Most of the people the Einsatzgruppen killed were Jews. They killed between 5 and 6 million Jews.[1]p. 257 However, they also killed hundreds of thousands of Polish people, Soviets, and Roma people in Eastern Europe.
After Nazi Germany lost World War II, 24 leaders of the Einsatzgruppen were put on trial for war crimes and crimes against humanity at the Nuremberg Trials. Sixteen were convicted. Fourteen were sentenced to death, and two were sentenced to life in prison. Other countries later tried four other Einsatzgruppen leaders, convicted them, and sentenced them to death.[1]pp=274–275
Creation and Action T4
SS leader Reinhard Heydrich created the Einsatzgruppen around 1938.[2]
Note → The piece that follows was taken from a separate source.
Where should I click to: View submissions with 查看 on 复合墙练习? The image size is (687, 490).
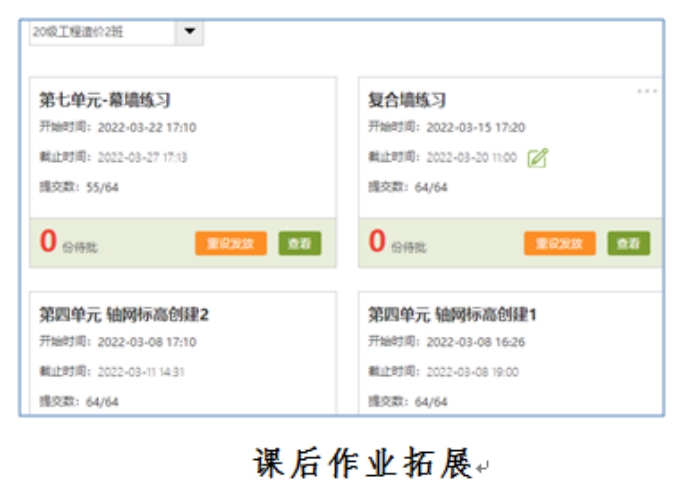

At first, in October 1938, Heydrich sent the Einsatzgruppen to the Sudetenland. Adolf Hitler, the leader of Nazi Germany, wanted to take over the Sudetenland. He was ready to use the Nazi military to invade the area. However, in the Munich Agreement, world powers agreed that Hitler could have the Sudetenland. The Einsatzgruppen helped take over government buildings, and took all the government papers they could find. They also arrested about 10,000 Czech communists and German citizens.[3][4]pp. 405, 412
From September to December 1939, the Einsatzgruppen took part in the Nazis' Action T4 program. The Nazis believed that people with physical, intellectual, and mental disabilities did not deserve to live. Action T4 was a plan to kill them all. At first, the Einsatzgruppen and other Nazis shot these people. However, by spring of 1940, the Nazis started using gas chambers so they could kill people with disabilities more quickly.[5]pp. 138–141
Invasion of Poland
In 1939, Hitler decided to invade Poland. Heydrich decided the Einsatzgruppen would follow the regular German Army.[4]p. 425 Their job would be to kill the most important people in Polish society, like clergy, teachers, and members of the academia. They would also kill anyone who refused to agree with Nazi ideas or rules.[5][6]p. 144 Adolf Hitler said: "...there must be no Polish leaders; where Polish leaders exist they must be killed[.]"[5]p. 143 The Einzatsgruppen followed this plan by killing about 65,000 civilians by the end of 1939. These people included Polish leaders, Jews, prostitutes, Roma people, and people with mental illnesses.[4][7]pp. 430–432
Finally, the Einsatzgruppen forced the surviving Jews in Poland to move to ghettos in big Polish citiies. The Nazis planned to get rid of all the Jews in Poland, but they had not yet decided where to send them.[8]pp. 227–228, 242-245 With the help of the German Army, the Einsatzgruppen also forced tens of thousands of Jews eastward into the part of Poland that the Soviet Union had taken over.[4]p. 429
Operation Barbarossa
In 1941, Hitler decided to invade the Soviet Union. He called this plan Operation Barbarossa. Hitler hated communism. He wanted to take over the communist Soviet Union, and kill communism for good.[9]pp. 95–96
In May 1941, Heydrich gave the Einsatzgruppen an order to kill the Jews in the Soviet Union.[9]pp. 94–95
In June 1941, Heinrich Himmler, the leader of the SS, told other SS leaders that the Nazis planned to kill up to 30 million people in the Soviet Union. The Einsatzgruppen would play an important part in this by murdering people who the Nazis thought were inferior. However, the Nazis would also use other strategies, like starvation, to kill other Soviets.[5]p. 181
The Einsatzgruppen were divided into seven battalions.[8]p. 225 Hitler's army invaded the Soviet Union on June 22, 1941. A few weeks later, the Einsatzgruppen started working in eastern Poland, which was controlled by the Soviet Union.[4]p. 185 Heydrich gave them three main jobs:[10]p. 177
- To take control of all of the offices and papers that belonged to the Soviet Union and the Communist Party;
- To kill all of the top leaders of the Soviet Union; and
- To start and encourage pogroms (riots and murders) against Jews
The Einsatzgruppen did these jobs in many ways. Sometimes, they would make lists of people who they thought were enemies, and would then murder them. Other times, they would perform massacres of thousands of people over a few days. For example, at Babi Yar, one Einsatzgruppen battalion killed 33,771 Jews in two days; in the Rumbula massacre, another killed about 25,000 people in two days.[11][12]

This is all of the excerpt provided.